The dirty little secret about American foreign policy that the presidential candidates are reluctant to admit is that it is all going to be hard -- very hard -- from here on out. The United States has lost the cushion of superiority that both drew it into excesses and allowed it to pass through to the other side. We are now living on the margin where, like all other nations, we must ration our resources and commitments and pay for our mistakes.

The candidates are not saying anything very close to this at all. In their varying ways -- John Anderson perhaps least -- they are invoking an older, cozier notion of a special providence watching over the United States, of an American uniqueness and a special mission in the world. "Let's make America great again," declares Ronald Reagan in what is merely the most characteristic rhetoric in this vein.

Not by accident did Jimmy Carter leap to identify himself with the victorious American hockey team. Across the country and, in truth, in front of my television set, there were heard explosions of nationalistic joy. On the screen you could see the players' raised finders wagging "No. 1." The camera caught a spectator exulting that "America rules!"

Politically, the most expansive expression of American strategic nonchalance surely lies in the Carter "doctrine" by which the president staked out a whole new region in which the United States might decide to use force accordidng to its own lights.

I happen to feel that some such "doctrine" makes sense -- if it is accompanied by effective non-military approaches to the vulnerabilities created by our dependence on Mideast oil. Yet it was telling how heavily Edward Kennedy's critique of the Carter doctrine traded on the expectation that no circumstances would arise in which the United States would or should fight for oil. The hidden premise, again, is that God, or something, will spare us such disagreeable choices.

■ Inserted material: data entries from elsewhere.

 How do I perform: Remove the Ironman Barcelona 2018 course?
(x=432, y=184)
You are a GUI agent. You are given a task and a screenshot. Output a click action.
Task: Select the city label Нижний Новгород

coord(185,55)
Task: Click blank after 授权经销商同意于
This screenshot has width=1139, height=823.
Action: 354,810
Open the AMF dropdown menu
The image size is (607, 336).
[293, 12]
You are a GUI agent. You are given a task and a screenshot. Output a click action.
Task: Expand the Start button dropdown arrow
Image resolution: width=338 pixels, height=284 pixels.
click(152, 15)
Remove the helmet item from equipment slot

But I am not so troubled these days by the shibboleths of the left, since the political tide appears to be running the other way. My worry is that, having done much of what the critics of the left encouraged us to do, we will now do much of what the critics of the right are urging, and end up without the gains considered commensurate with the cost.

The defining quality of the right is the kind of contingencies it chooses to plan for. Its preferred risks are those with a large Soviet component, so that someone -- Moscow -- can be held to account, and so that counterpressure can be applied at a remote point if it is unfeasible to apply at a near one.

Okay. Let's be strong. Some of us may feel a bit more the masters of our fate if we are, and the muscle may actually be useful, in deterrence or defense, in particular circumstances. But suppose we had already spent the extra $120 billion or $150 billion we now propose to lay out for the Pentagon over the next five years. How would that better fit us to deal with events in 1) Iran 2) Afghanistan 3) Colombia? Would we have achieved more strategic and political stability, if not a mellower tone, in relations with the Soviet Union?

Carter has lost the handle on American foreign policy. His major negotiations and causes are at best on hold. Mostly he is now reacting to events without imposing order or design of his own. He has a weak secretary of state, a bumptious national security adviser, an excessively technocratic secretary of defense and an intelligence chief who inspires little confidence. In these conditions, the 1980 elections, far from being an interruption, provide a welcome occasion for retooling personnel and rethinking policy, even, or especially, if Carter wins. He is no longer the captive either of his 1976 constituency or, he says, of his own previous judgments about international affairs, and he remains in the running notwithstanding his frustrations in the White House.

We put a heavy burden on our leaders. This is exactly as it should be. It is not that they are wise to make grand promises of restoring American power and influence -- promises they cannot deliver on. It is that the more modest but still valuable gains in security and control that are there to be made are precisely those attainable through good presidential management. I cannot believe, for instance, that Carter's was the only way to deal with Congress on his energy program. Or that the damage done by the United Nations vote fiasco was unavoidable. And so on.

It is going to be very hard. We have to be smarter, tougher, more careful and a whole lot less self-deluding.